If you’re gonna call your book review the Bizzaro Book Review you’re pretty much obligated to mention the beautiful insanity that is Jasper Fforde at some point. And really, though I’m talking about his most recent book, One of Our Thursdays is Missing, to some extent this post will touch on his body of work as a whole.
Jasper Fforde makes his mark in fiction by being wholly and unashamedly weird. His flagship series, Thursday Next takes place in an alternate universe where people make their own pet dodos from from DNA kits, cheese is trafficked like a drug, and a woman named Thursday Next is able to travel into a world where books and their characters come to life.
It’s this last plot device that really drives the series out into the realm of the completely insane. Inside the Book World everything operates according to book logic. Scents are rare, (because almost no one ever uses scent in their descriptions), plot points such as ‘Just Then, a Shot Rang Out’ are bought and sold, and everything happens for a reason. Add in an ingenious and unflappable heroine and you’ve got a series that’s light years beyond anything else you might happen to be able to name in terms of sheer weirdness.
And though the weirdness of Jasper Fforde’s creations truly does speak to me, I think that occasionally he lets being weird get in the way of telling a great story. This at least was the case with his previous book Thursday Next: First Among Sequels which dragged on so slowly that I finally had to put it down after plowing through nearly eighty percent of the text.

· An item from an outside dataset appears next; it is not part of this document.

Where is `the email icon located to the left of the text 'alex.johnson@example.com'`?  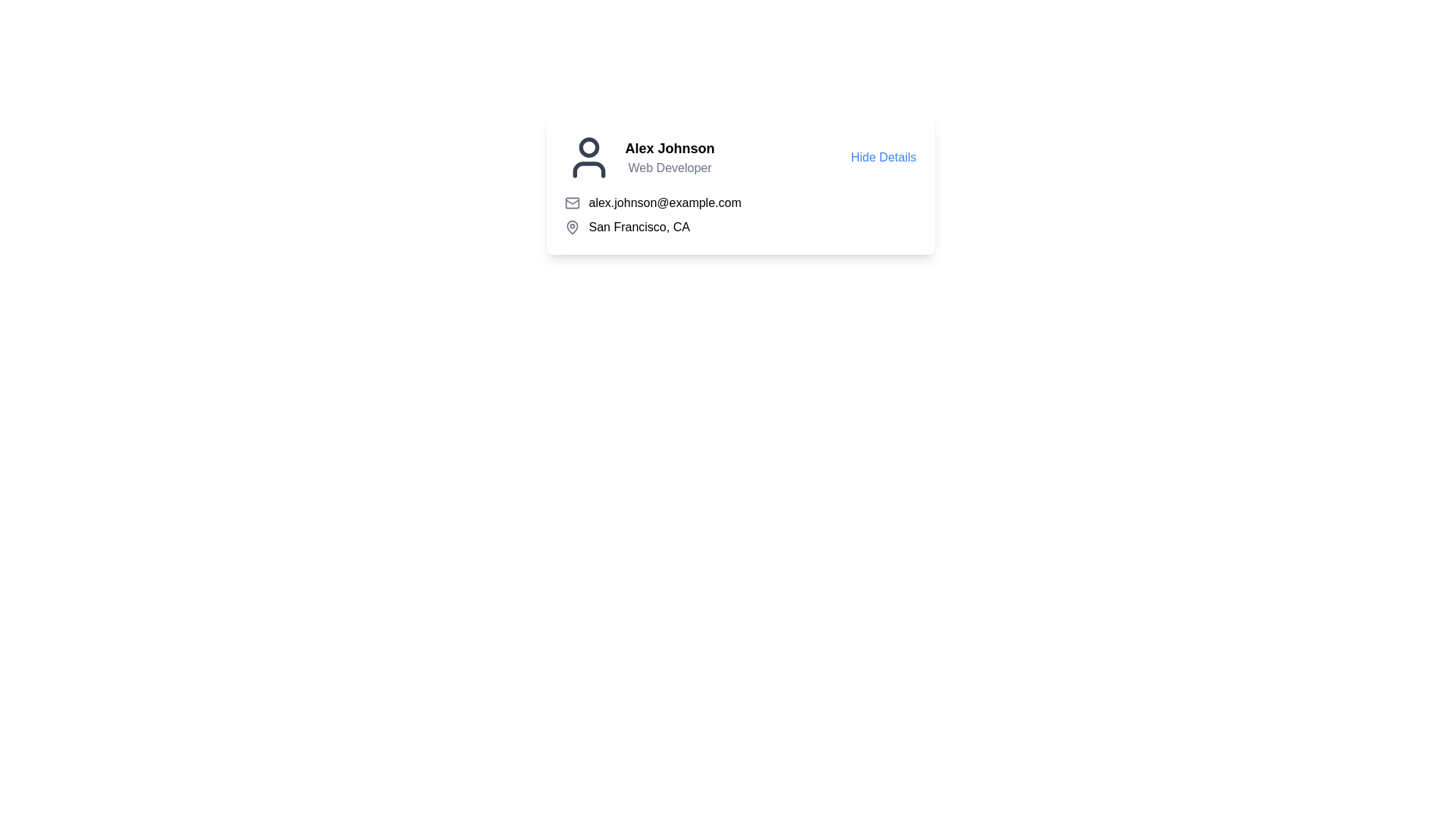
the email icon located to the left of the text 'alex.johnson@example.com' is located at coordinates (571, 201).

And when the opening of One of Our Thursdays is Missing featured the complete remaking of Fforde’s iconic Book World for no discernible reason other than to be different I was afraid that this would be more of the same. Luckily this book got itself sorted out pretty quickly, and once the clockwork robot butler showed up, it was smooth sailing from then on.
As to the plot, it centers around the fictional Thursday Next, who is the Book World star of a series of books about the real Thursday Next whose exploits have garnered her some level fame. The fictional Thursday learns early on that the real Thursday has gone missing just before she was supposed to settle a nasty border dispute between the regions of Racy Novel and Women’s Lit.
Since the fictional Thursday looks and acts just like the real Thursday, she’s drawn into the search for the woman that inspired her character. And with the deadline looming and the real Thursday still very much in absence, the fictional Thursday begins to wonder if she might be unknowingly the real Thursday, a prospect that seems all the more tantalizing when she makes a trip out of the Book World and interacts with the real Thursday’s family.
You may need to take a break to scrape your brains off the wall at this point.
Bottom line, this book is wonderful, and in spite of all the weirdness in evidence, Jasper Fforde has really gotten back on track with compelling characters and a plot that keeps you on the edge of your seat till the very end.
If you haven’t heard of the series before, you may want to go back and read some of the previous books first. I recommend starting with Lost in a Good Book since the first book, The Eyre Affair, was written while Fforde was still honing his style and doesn’t represent the strength of the rest of the series.
But really it doesn’t matter. Dig into Jasper Fforde’s bizarre world, and I promise you’ll never look at “normal” books the same way again.
I loved Eyre Affair. He’s good at weird.
Maybe it’s just because I read most of the rest of the series before I went back and looked at The Eyre Affair, but it just didn’t grab me like some of his later work.
Even just reading the review made my head hurt!! But – I’m intrigued. I’ll have to check him out. Thanks for the post!